◆ **Task details**: Could you continue the passage on Northfield's rail bridge, school campus, and state forest land, picking up right after its final sentence?

Provided passage START

The Vermont and Massachusetts Railroad had established rail service to Northfield by 1850, along a line running from Millers Falls, Massachusetts, to Brattleboro, Vermont. Even though the railway crossed the Connecticut River in Northfield, East Northfield Station was actually located in West Northfield, making it necessary for disembarking passengers to travel back across the Connecticut River on the lower deck of the rail bridge. To provide for safer and more convenient access across the river, Francis Schell gave $45,000 for the construction of a new steel bridge. The Schell Bridge is a Pennsylvania truss structure of impressive design, which crosses the river in one span of 515 ft.

In 1971 the Northfield Mount Hermon School was formed by the merger of the Northfield Seminary and the Mount Hermon School for boys, which Moody had founded in 1881 in nearby Gill. The school continued to operate as one school with two campuses some 5 mi apart on opposite banks of the Connecticut River until 2005 when the school consolidated its operations on the Mount Hermon campus in Gill. The school's former campus in Northfield was purchased by Hobby Lobby, an Oklahoma-based chain of arts and crafts stores, as of December 2009 to be used as the campus for the new C.S. Lewis College, run by the California-based C.S. Lewis Foundation. Renovation began on the disused buildings in summer 2010, and the college expected to open for instruction in fall 2012, pending accreditation, but failed to meet the necessary funding threshold. Moody's birthplace and grave site, located on the Northfield campus, remain as a historic site. In December 2013, Hobby Lobby donated the auditorium, used for Moody's religious conventions, and the school's original Romanesque Revival buildings and grounds to the National Christian Foundation, which is responsible for identifying a viable owner for the property. In 2017, the NFC agreed with Thomas Aquinas College (TAC) of Santa Paula, California on a plan for TAC to open its second campus on the Northfield site. Classes at TAC's Northfield campus began in August 2019.

In June 2016, The Trust for Public Land and the Massachusetts Department of Conservation and Recreation ensured the complete and permanent protection of 1,300 acres of forest land which was previously the Northfield campus and owned by the Northfield Mount Hermon School for over a century. Although now a permanent part of the Northfield State Forest, it had been the largest parcel of unprotected land in the Commonwealth of Massachusetts. The property includes woodlands, trails and a reservoir which will be managed by the DCR to ensure public access for recreation as well as serve as important habitat for wildlife.

Provided passage END
Data START

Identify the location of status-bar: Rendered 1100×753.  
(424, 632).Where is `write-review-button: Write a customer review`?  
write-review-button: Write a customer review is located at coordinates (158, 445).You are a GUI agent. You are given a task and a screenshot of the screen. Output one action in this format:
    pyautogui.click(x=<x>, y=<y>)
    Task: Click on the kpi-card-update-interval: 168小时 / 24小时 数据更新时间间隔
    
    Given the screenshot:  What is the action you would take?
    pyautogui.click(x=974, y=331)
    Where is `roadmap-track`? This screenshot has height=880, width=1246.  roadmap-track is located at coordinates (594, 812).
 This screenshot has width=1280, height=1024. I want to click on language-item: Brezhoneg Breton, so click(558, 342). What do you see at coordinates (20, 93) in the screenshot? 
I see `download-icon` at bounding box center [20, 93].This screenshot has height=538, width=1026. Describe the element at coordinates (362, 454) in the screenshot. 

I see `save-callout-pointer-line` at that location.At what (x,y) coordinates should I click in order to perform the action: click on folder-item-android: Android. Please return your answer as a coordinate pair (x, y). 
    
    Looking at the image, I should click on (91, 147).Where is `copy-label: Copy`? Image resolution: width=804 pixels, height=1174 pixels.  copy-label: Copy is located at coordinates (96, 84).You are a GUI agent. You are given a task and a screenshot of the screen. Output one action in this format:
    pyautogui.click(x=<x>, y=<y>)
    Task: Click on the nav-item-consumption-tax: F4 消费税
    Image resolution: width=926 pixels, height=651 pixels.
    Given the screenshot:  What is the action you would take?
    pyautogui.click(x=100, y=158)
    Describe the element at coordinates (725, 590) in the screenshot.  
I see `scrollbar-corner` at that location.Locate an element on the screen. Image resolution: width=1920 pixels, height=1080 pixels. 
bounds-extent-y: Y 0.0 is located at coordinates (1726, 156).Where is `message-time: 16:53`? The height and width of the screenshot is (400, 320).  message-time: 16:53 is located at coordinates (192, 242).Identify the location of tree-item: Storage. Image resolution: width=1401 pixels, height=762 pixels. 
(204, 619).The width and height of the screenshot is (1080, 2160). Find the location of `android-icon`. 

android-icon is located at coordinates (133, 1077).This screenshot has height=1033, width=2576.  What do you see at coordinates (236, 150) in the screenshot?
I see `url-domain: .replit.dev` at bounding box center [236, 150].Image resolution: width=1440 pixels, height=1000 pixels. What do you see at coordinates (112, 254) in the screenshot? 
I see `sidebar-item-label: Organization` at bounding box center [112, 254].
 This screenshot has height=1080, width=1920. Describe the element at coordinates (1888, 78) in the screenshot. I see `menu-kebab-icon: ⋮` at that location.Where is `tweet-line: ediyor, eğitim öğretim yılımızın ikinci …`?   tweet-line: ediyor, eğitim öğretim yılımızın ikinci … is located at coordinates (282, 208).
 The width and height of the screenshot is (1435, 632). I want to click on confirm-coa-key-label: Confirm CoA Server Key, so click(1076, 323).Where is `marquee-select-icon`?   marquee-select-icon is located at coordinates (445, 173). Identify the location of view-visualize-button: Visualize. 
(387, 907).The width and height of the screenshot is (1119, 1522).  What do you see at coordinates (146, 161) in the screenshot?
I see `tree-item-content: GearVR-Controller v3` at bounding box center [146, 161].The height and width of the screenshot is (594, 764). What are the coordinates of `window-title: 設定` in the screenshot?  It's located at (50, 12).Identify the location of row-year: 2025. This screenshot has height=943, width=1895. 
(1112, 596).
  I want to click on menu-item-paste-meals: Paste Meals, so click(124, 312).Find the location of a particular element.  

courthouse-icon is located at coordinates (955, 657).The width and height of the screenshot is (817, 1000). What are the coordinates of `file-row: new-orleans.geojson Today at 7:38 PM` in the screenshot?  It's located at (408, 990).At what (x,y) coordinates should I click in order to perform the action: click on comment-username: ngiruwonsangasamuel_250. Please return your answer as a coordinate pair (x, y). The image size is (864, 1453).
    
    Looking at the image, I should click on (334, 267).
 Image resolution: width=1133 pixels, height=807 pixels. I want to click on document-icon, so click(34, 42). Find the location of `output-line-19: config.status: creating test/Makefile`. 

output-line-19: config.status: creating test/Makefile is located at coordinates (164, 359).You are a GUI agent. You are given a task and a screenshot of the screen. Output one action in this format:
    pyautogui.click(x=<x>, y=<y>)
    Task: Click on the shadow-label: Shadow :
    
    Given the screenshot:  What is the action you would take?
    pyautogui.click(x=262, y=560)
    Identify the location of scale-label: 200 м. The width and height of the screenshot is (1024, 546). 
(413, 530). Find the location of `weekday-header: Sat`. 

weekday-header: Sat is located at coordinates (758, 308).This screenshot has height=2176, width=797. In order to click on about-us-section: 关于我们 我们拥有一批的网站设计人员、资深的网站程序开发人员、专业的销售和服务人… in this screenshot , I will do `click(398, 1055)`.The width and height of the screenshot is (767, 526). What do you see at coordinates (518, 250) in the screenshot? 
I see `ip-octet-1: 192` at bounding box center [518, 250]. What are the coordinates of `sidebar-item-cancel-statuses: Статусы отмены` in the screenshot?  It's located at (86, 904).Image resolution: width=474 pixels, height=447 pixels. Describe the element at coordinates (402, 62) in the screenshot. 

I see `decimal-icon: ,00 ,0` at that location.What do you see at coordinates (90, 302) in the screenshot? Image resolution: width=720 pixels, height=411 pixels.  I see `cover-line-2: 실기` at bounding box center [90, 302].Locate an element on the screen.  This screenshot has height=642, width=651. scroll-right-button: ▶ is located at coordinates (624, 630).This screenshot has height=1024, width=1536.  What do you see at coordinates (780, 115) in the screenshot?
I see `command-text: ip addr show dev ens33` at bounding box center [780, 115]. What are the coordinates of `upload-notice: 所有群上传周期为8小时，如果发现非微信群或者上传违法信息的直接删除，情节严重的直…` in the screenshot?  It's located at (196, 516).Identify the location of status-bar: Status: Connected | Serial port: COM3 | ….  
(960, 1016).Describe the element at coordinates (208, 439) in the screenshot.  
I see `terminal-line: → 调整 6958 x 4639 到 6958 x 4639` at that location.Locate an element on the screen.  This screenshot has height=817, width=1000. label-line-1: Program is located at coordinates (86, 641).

Data END

◆ **Response area**:
==Geography and transportation==
According to the United States Census Bureau, the town has a total area of 91.6 sqkm, of which 88.8 sqkm is land and 2.8 sqkm, or 3.07%, is water. Northfield is the only town in Franklin County to be divided by the Connecticut River, though only partially; the river forms the southwestern border of town. Several brooks flow directly into the Connecticut River within town, with the others (on the east side of the hills) leading into the Millers River, itself a tributary of the Connecticut. The western banks lie near Pond Mountain, whose peak is in neighboring Bernardston. To the east of the river are several mountains in the Upper Bald Hills, including Northfield Mountain, Brush Mountain (the highest point in town), Beers Mountain, South Mountain, Notch Mountain and Hogback Mountain (along the New Hampshire border). The southeastern corner of the town is protected as part of the Northfield State Forest, with part of the northwest corner protected as part of Satan's Kingdom Wildlife Management Area. Most of the inhabited areas in town lie along the Connecticut River, and the town's main villages include East Northfield, Mount Hermon Station, Gill Station, Northfield Farms, and Sky Farm (between Brush Mountain and Northfield State Forest). The town is also home to a cross-country skiing area at Northfield Mountain, which is also traversed by the Metacomet-Monadnock Trail.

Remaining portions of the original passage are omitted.